A Project stops that loop. Once the context lives inside the Project, you open it and only paste the new account details.

What a Project actually carries

A Project is a named Car-Mart workflow with persistent memory. It is not a folder. It is the exact bundle of systems, criteria, and prior decisions you need every time that workflow appears.

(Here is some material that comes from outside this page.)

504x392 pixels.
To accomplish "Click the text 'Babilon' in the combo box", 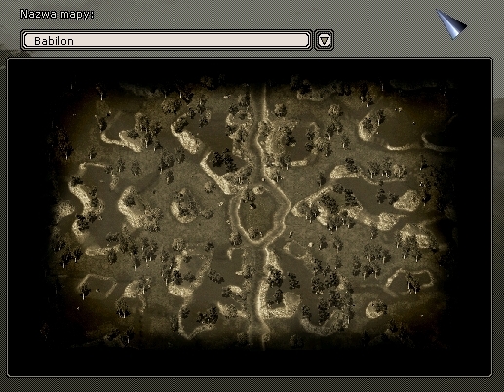I will tap(54, 41).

Example: "Car-Mart Repossession Decision" Project
  • Three-system context: Dealertrack (title and lien status), RouteOne (payment history and extensions), Excel collector notes (contact attempts and broken promises)
  • Decision criteria: Number of broken promises to pay, prior extensions granted, current back-lot count, title status, and whether the vehicle has been located
  • Conversation history: The last six similar decisions (including outcomes) so patterns remain visible without retyping

The three Projects you will build during this session

Each one is built around a real recurring workflow that already exists in your stores.

PROJECT 1
Car-Mart Payment Deferral Decision
Pine Bluff store pattern • 11 on-time, 2 missed
The account shows eleven on-time payments followed by two missed. You need to decide whether a one-month deferral is reasonable or whether it simply delays repossession.
Redacted Altima example with exact 11+2 payment pattern
Last three deferral decisions from Pine Bluff (with outcomes)
Regional extension guidelines
PROJECT 2
Car-Mart Weekly Collector Assignment
Jonesboro region • 11 stores
Every Monday you assign field collectors across eleven stores using current delinquency aging and bankruptcy flags. The assignment must be defensible if questioned later.
Last week's redacted assignment spreadsheet
Current delinquency report format from the 11 stores
Store-level bankruptcy flag rules
PROJECT 3
Car-Mart Repo-to-Auction Decision
Conway store • F-150 example
A repossessed F-150 has a reconditioning estimate. You compare that cost against current wholesale value and decide whether to repair or send straight to auction.
Conway reconditioning estimate template
Three prior F-150 decisions with final sale prices
Current wholesale market notes for that trim level

Files to attach to every Project

1
One redacted account sample that shows the exact pattern this workflow handles (Silverado with broken promises, Altima 11+2, F-150 reconditioning numbers).
2
Prior similar cases — at least three real decisions from the last 60–90 days, including what was decided and what actually happened.
3
The relevant regional policy document or internal guideline the team actually references when these decisions are made.

When to create a Project

Create a Project for any workflow you run more than three times in a month.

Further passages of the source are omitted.